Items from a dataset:
<<<<

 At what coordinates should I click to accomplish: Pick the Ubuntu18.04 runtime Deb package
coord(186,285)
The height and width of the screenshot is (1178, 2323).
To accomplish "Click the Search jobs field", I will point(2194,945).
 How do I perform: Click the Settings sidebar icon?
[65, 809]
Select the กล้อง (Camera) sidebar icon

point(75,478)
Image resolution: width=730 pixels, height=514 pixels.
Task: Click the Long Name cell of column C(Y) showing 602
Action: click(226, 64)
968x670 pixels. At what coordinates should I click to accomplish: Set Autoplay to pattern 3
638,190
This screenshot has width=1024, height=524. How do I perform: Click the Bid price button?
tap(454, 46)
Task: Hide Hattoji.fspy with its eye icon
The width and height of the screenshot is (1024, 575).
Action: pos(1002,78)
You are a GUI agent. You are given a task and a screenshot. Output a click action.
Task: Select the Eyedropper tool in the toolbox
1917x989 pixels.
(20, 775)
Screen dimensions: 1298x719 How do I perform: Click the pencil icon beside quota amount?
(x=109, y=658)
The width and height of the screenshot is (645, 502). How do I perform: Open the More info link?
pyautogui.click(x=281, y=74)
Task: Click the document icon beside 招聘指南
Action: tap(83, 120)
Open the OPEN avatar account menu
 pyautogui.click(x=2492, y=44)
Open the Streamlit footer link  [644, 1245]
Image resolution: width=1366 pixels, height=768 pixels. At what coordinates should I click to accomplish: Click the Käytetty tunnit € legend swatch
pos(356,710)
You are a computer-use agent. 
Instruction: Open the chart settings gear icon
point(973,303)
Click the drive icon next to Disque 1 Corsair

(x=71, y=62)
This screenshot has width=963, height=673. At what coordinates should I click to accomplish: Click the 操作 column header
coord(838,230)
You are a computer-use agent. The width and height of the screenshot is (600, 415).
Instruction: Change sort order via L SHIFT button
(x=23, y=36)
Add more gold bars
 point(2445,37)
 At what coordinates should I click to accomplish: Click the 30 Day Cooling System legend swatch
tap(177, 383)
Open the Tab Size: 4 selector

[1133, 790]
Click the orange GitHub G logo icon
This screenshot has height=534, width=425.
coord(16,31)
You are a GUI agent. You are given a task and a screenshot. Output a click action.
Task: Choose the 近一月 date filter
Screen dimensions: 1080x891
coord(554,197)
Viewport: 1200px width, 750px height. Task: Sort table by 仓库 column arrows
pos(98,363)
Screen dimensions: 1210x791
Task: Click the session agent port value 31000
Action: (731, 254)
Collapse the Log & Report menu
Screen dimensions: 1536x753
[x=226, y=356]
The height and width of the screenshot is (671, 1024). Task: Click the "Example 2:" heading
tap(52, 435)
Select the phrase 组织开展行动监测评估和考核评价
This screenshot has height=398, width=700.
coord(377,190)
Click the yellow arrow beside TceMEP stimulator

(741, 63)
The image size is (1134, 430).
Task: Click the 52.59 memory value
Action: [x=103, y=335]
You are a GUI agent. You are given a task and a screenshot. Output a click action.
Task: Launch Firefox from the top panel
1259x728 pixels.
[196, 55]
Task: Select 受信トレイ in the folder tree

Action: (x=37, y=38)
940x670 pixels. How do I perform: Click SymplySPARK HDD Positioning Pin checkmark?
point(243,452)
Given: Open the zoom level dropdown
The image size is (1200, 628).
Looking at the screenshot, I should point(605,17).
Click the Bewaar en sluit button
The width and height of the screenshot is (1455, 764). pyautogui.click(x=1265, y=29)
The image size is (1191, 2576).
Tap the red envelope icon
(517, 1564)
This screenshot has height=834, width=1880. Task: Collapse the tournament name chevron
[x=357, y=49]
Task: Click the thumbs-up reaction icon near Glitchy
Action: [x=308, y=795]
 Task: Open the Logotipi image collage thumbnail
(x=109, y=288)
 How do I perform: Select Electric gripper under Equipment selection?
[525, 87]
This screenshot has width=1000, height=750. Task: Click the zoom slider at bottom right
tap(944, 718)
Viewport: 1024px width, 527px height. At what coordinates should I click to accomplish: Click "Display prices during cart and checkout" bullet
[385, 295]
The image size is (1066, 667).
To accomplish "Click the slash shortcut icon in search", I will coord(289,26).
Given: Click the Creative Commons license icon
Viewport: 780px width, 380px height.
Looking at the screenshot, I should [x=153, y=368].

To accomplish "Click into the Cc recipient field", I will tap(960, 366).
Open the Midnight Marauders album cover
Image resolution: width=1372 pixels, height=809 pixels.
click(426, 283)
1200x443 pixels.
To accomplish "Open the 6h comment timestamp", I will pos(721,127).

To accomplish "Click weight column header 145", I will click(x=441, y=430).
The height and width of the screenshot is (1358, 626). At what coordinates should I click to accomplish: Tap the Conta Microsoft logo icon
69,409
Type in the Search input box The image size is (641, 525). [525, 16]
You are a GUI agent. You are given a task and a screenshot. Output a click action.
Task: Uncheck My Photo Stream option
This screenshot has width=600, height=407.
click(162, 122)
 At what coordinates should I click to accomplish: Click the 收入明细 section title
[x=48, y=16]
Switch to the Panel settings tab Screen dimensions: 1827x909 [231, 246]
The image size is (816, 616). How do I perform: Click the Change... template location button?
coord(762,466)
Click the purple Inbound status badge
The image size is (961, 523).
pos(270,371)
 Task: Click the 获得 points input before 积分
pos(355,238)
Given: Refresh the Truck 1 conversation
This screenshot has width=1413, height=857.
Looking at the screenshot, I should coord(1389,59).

>>>>

Find every line in the records that has the word "will". Copy those lines.

To accomplish "Click the Search jobs field", I will point(2194,945).
To accomplish "Click the slash shortcut icon in search", I will coord(289,26).
To accomplish "Click into the Cc recipient field", I will tap(960, 366).
To accomplish "Open the 6h comment timestamp", I will pos(721,127).
To accomplish "Click weight column header 145", I will click(x=441, y=430).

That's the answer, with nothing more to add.